Nadie quiere salirse de la zona de confort del consenso, salvo cuando los hechos claramente lo ameritan –Irán, pareciera que Italia– o cuando las autoridades se ponen histéricas. Conocimos en carne propia uno de esos casos en 2009, cuando el provincianismo de Calderón y de su equipo llevaron al país a adoptar medidas que ningún otro puso en práctica, sobre todo nuestro vecino del norte. Me provoca cierta simpatía la actual frialdad y hasta indiferencia con la que López Obrador ha encarado la pandemia, sobre todo en contraste con las exageraciones injustificables de Calderón. Pero es obvio que en algún momento México deberá hacer más o menos lo mismo que haga Estados Unidos, los demás países de Europa, Canadá, y unas cuantas naciones latinoamericanas.
Estas naciones tal vez implementarán medidas cada vez más draconianas. Cuando eso suceda, debido a un mayor número de decesos, o al contagio de un personaje público de primera línea, o a un brote masivo en una determinada localidad sin conectividad evidente con el resto del mundo, México deberá proceder en consonancia. Allí comenzarán las verdaderas dificultades.
Las primeras industrias afectadas por el virus han sido las que tienen parte de sus cadenas de suministro en China, las aerolíneas y las que se dedican al turismo en general. México es un país donde estos sectores son especialmente importantes y vulnerables. El spring break de los norteamericanos está a la vuelta de la esquina, y las universidades ya aconsejan que los estudiantes se abstengan de viajar. Líneas como Aeroméxico y United anuncian tarifas promocionales. Los cruceros, que habían vuelto a Cozumel, Cancún, Puerto Vallarta y Mazatlán, empiezan a suspender viajes. Los cruces transfronterizos en el norte van a reducirse, al temer los oriundos que no puedan volver a Estados Unidos si se decreta una cuarentena en estados como Texas y California.

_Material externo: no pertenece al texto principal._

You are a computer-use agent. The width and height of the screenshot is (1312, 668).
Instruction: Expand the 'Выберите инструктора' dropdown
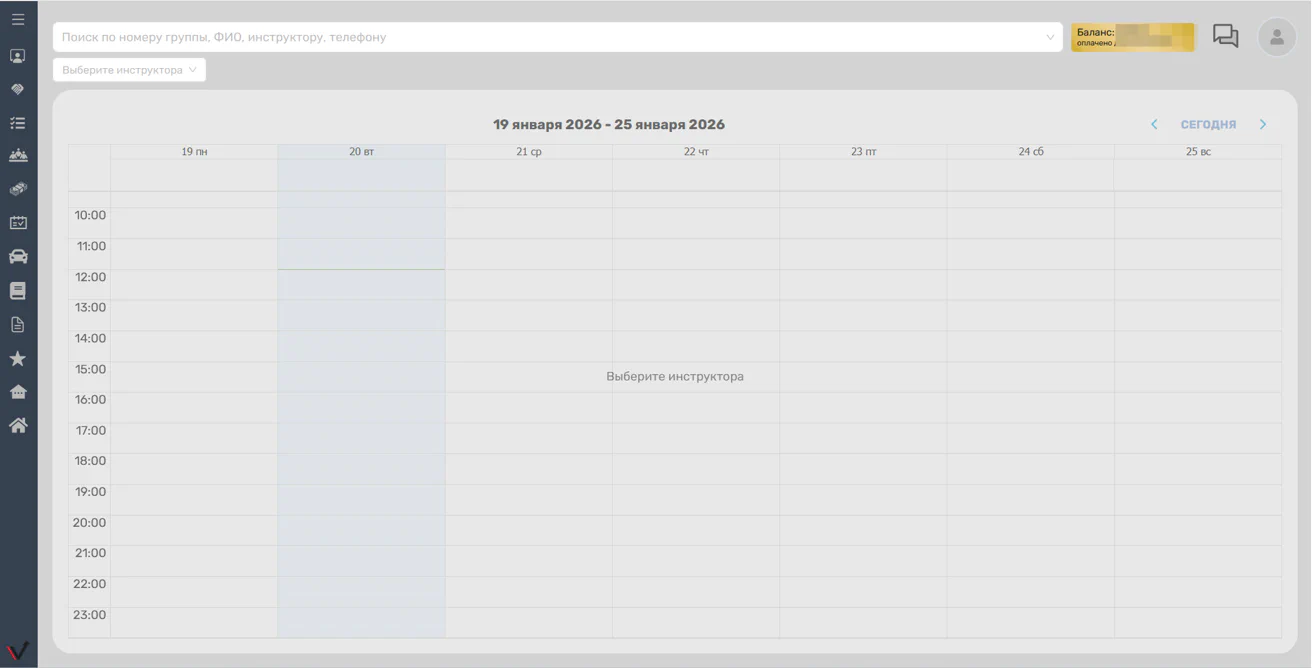click(129, 70)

Todo esto significa que probablemente sea insostenible la “serenidad” de la 4T, y que los efectos del virus en México, más allá de las caídas de las bolsas, del peso y de las exportaciones, serán significativos. Como tantas otras cosas que le suceden a distintos gobiernos en distintos momentos, no es, por ahora, culpa de López Obrador. Pero no quita que si su programa de gobierno ya se había visto seriamente comprometido por la contracción económica, la desinversión privada y extranjera (según los datos de Banxico, no de SE) y la insólita incompetencia de las autoridades, ahora dicho programa ha tal vez quedado herido de muerte.
Muchos estaremos dispuestos a creerle a Hacienda que compraron coberturas petroleras para 100% de las exportaciones, aunque sería más fácil si no hubieran reservado el volumen cubierto. Pero el impacto del conjunto de factores económicos –más que otros, el turismo– sobre el comportamiento del PIB, del comercio internacional, del crédito, de la inflación, y de los ingresos gubernamentales, puede ser devastador. Dicho programa debió haberse tirado a la basura desde que se concibió, pero si la terquedad (de AMLO) y la cobardía (de sus colaboradores) lo impidieron antes, difícilmente lo salvarán ahora. Serendipity.